TEXT SEGMENT Block Start

To the best of our knowledge, this is the first study to investigate effect of Ag85A and ESAT-6 on TCR- and TCR/CD28- induced upstream and downstream signalling events of T-cell activation in TB patients. This study showed the effect of secretory antigens of M. tuberculosis in the modulation of T cell signalling pathways. This inflection is accomplished by altering the proximal and distal events of signalling cascade which could be involved in T-cell dysfunctioning during the progression of the disease.

Background

Tuberculosis (TB) is a major global health problem and still remains one of the world’s deadliest communicable diseases. In 2013, an estimated 9.0 million people developed TB and 1.5 million died from the disease, 360 000 of whom were HIV-positive [1]. The resurgence of TB worldwide has intensified research efforts directed on examining the host defence and pathogenic mechanisms operative in Mycobacterium tuberculosis (M. tuberculosis) infection. This is primarily because the organism lives inside the cells and thus T cells, rather than antibodies are required to eliminate bacteria [2, 3]. For proper T-cell activation, T cell receptor (TCR) engagement with antigen presenting cells (APCs) in presence of co-stimulation is required and any variation in this, could lead to T-cell anergy [4, 5]. The pathogenic mycobacteria resides inside macrophage and involves in the inhibition of several host-cell procedures, which allows its survival inside the host cells. The host processes that are hampered by pathogenic bacteria, the molecules and mechanisms utilized by pathogenic mycobacteria to accomplish intracellular survival are not fully understood. M. tuberculosis can modulate the adaptive immune response using various mechanisms directed on both the APCs and the T cells. M. tuberculosis infected macrophages indirectly suppress T cell activation by interfering with antigen processing and presentation. Seitzer et al. showed decreased expression of CD3-ζ, a key signalling domain of the TCR/CD3 complex in T cells from human TB patients [6]. Wang et al. have shown that the potent T cell antigen ESAT-6 can directly suppress IFN-γ production in CD4+ T cells [7]. Directly inhibition of polyclonal murine CD4+ T cell activation by M. tuberculosis cell wall glycolipids by blocking ZAP-70 phosphorylation has been shown by Mahon et al. [8] and later they extended their study by reporting ManLAM induced inhibition of TCR signalling by interference with ZAP-70, Lck and LAT phosphorylation in antigen-specific murine CD4+ T cells and primary human T cells [9]. Recently regulation of IFN-γ production by ERK and p38 MAPK signalling pathway and through SLAM costimulation has been suggested in TB [10].

TEXT SEGMENT Block End
ENTRIES SUPPLIED Block Start

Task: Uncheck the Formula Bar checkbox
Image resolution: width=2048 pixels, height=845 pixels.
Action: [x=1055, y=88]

ENTRIES SUPPLIED Block End
ENTRIES SUPPLIED Block Start

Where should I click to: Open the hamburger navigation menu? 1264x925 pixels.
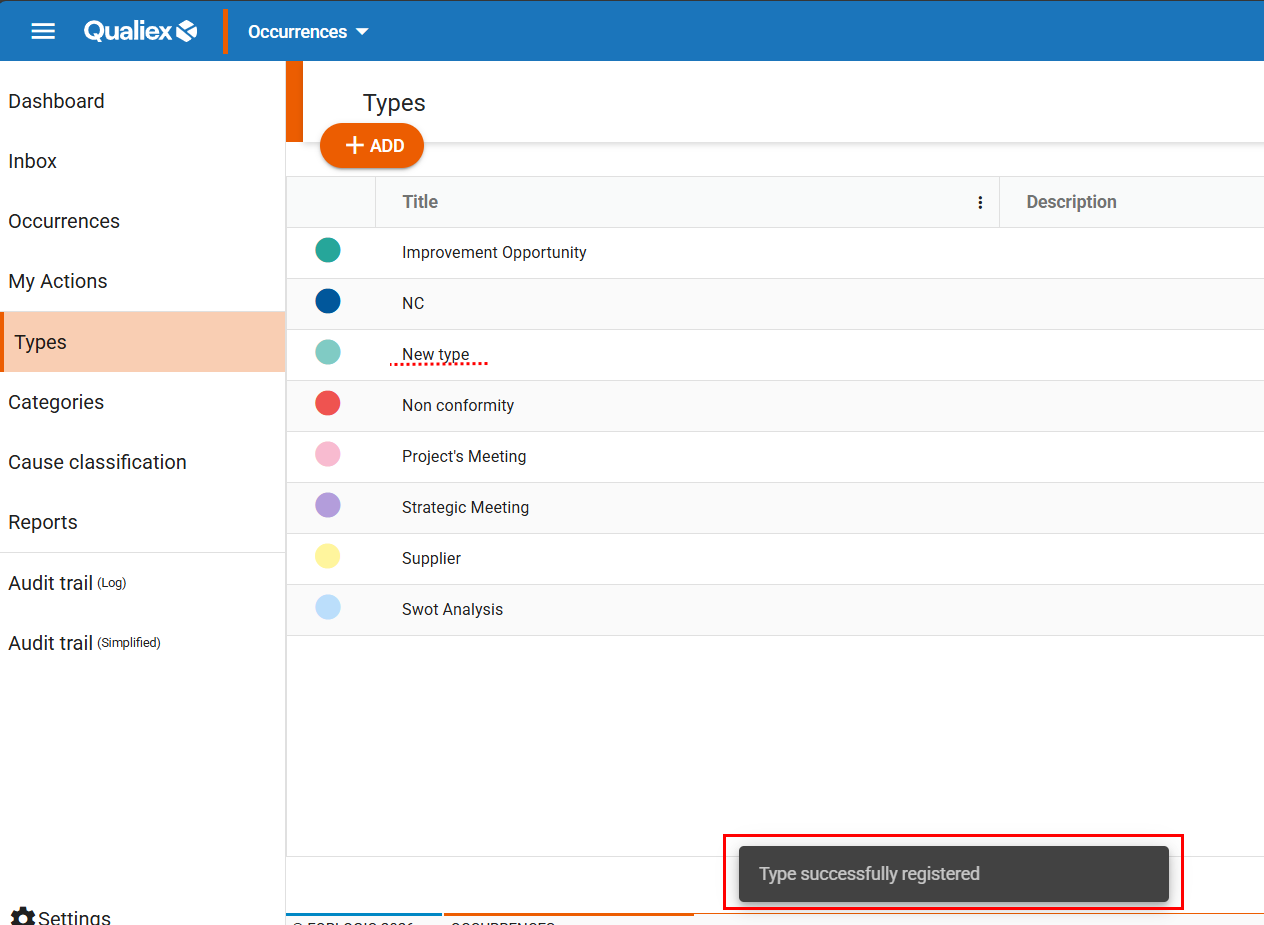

ENTRIES SUPPLIED Block End

WORK ORDER 1: From the tuberculosis passage, extract the words starting at "To the best" and ending at "of the disease.".
WORK ORDER 2: Extend the tuberculosis T-cell signalling passage, picking up after its final sentence.

RESPONSE 1:
To the best of our knowledge, this is the first study to investigate effect of Ag85A and ESAT-6 on TCR- and TCR/CD28- induced upstream and downstream signalling events of T-cell activation in TB patients. This study showed the effect of secretory antigens of M. tuberculosis in the modulation of T cell signalling pathways. This inflection is accomplished by altering the proximal and distal events of signalling cascade which could be involved in T-cell dysfunctioning during the progression of the disease.

RESPONSE 2:
Secretory antigens of M. tuberculosis are immunodominant and could have a role in the outcome of disease by modulation of cell signalling pathways. Inhibition of IFN-γ production through p38 MAPK pathway by ESAT-6 has been reported in T cells from healthy individuals [11]. However, mechanisms of action of M. tuberculosis antigens (specifically Ag85A and ESAT-6) on TCR/CD28 mediated signalling in TB patients have not been addressed till date hence needs to be investigated. In the present study effect of Ag85A, ESAT-6 (secretory antigens), Purified protein derivative (PPD) (a common antigen) and H37Rv (laboratory strain commonly used) was investigated on TCR/CD28-triggered signalling which could be involved in T-cell dysfunctioning that leads to bacterial survival hence disease progression. Our objective was to study calcium mobilization, activation of MAPKs and binding of NFAT and NFκB on IL-2 promoter in peripheral blood mononuclear cells (PBMCs) of pulmonary TB patients and healthy individuals in presence or absence of M. tuberculosis antigens.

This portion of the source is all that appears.